U.S. bankruptcy rates

U.S. states with the highest bankruptcy rates

If someone lives in a state with a high divorce rate, an unstable job market, low wages or a slew of natural disasters, that can all cause personal bankruptcy rates to be higher, according to Michael Bovee who has worked in debt resolution for 20 years and is the co-founder of Resolve.

Among the 10 states with the highest bankruptcy rate per capita in 2018, only two, Illinois and Utah, have median household incomes above the national average of $61,372. States where people earn less money may also mean more people are able to pass the Chapter 7 bankruptcy means test, which looks at a filer’s income and expenses to decide if they qualify for Chapter 7.
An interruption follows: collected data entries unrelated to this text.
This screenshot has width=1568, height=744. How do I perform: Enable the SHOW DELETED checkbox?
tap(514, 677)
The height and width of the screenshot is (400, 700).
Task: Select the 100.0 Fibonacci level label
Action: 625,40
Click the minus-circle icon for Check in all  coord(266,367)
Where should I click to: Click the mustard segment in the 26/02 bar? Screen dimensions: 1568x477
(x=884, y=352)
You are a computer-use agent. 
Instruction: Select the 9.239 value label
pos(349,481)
Six of the states on the list are in the South where laws are often friendlier to creditors rather than debtors. Steep wage garnishment laws or laws that make it easy for creditors to seize assets can push people toward bankruptcy as a way to protect what they have, says Robert Haupt, a bankruptcy attorney with Lathrop Gage.
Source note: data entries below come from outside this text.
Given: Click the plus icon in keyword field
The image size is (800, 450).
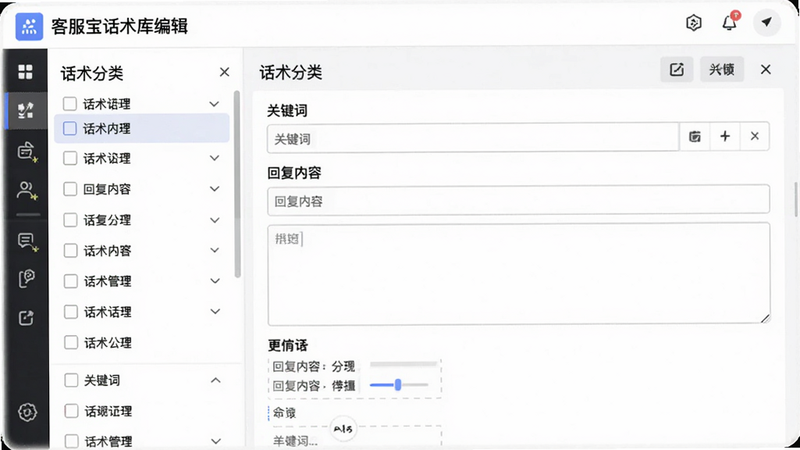Looking at the screenshot, I should click(724, 136).
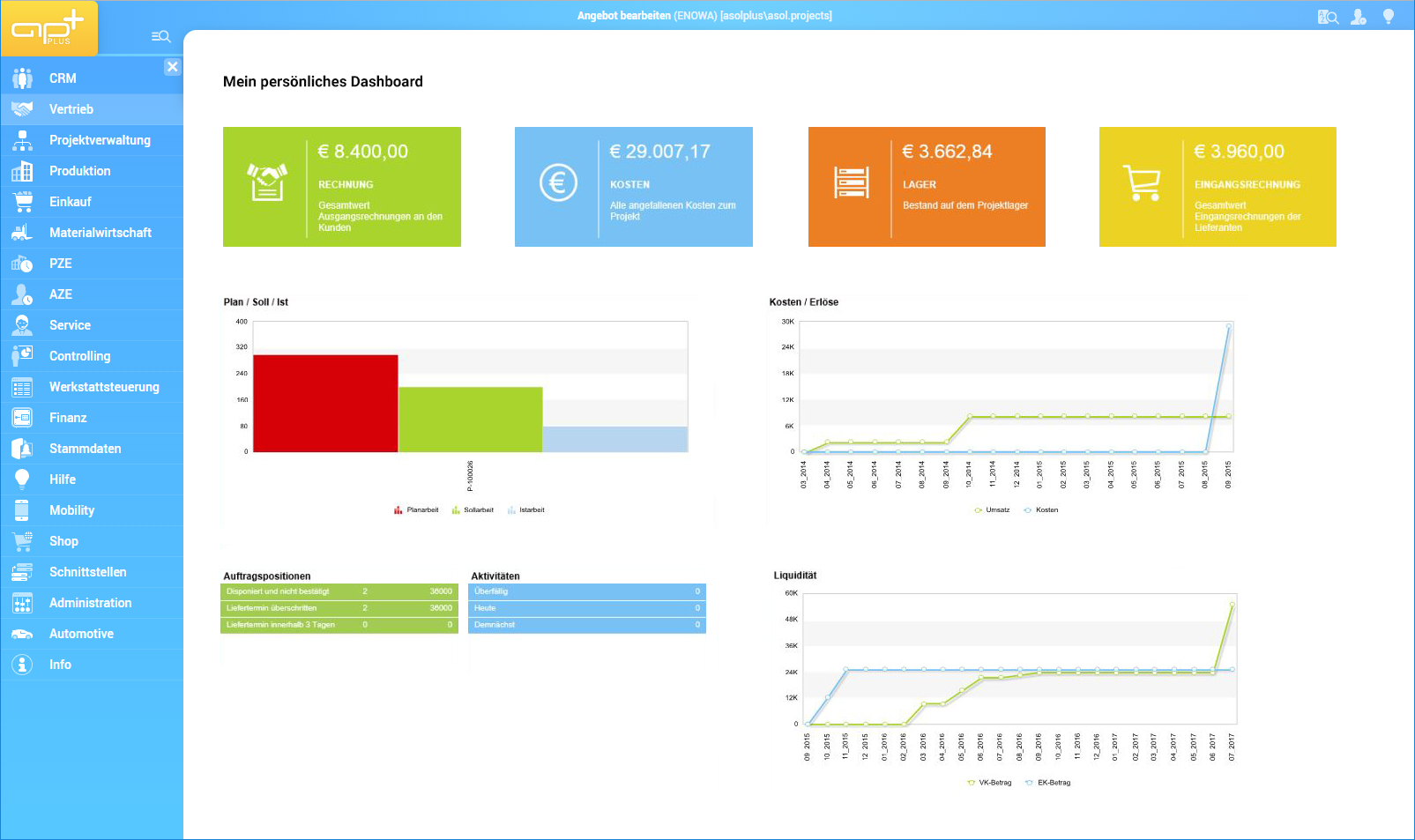Image resolution: width=1415 pixels, height=840 pixels.
Task: Open the Vertrieb menu item
Action: 71,109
The percentage of Chapter 13 bankruptcies in a state can also play a role in the number and success of filings. Eight of the top-bankrupcty states have more Chapter 13 filings than the national average of 37%. It’s especially common in the Southern states. 

With Chapter 13, filers must pay back some of their debts over a period that can last as long as three to five years. These plans only have a 41.5% success rate (and that’s when people use a lawyer) compared to 96.2% for Chapter 7. Those numbers are even worse for filers who live in majority-black zip codes, a ProPublica study found. When a Chapter 13 bankruptcy fails, some people may refile or convert to a Chapter 7 bankruptcy. 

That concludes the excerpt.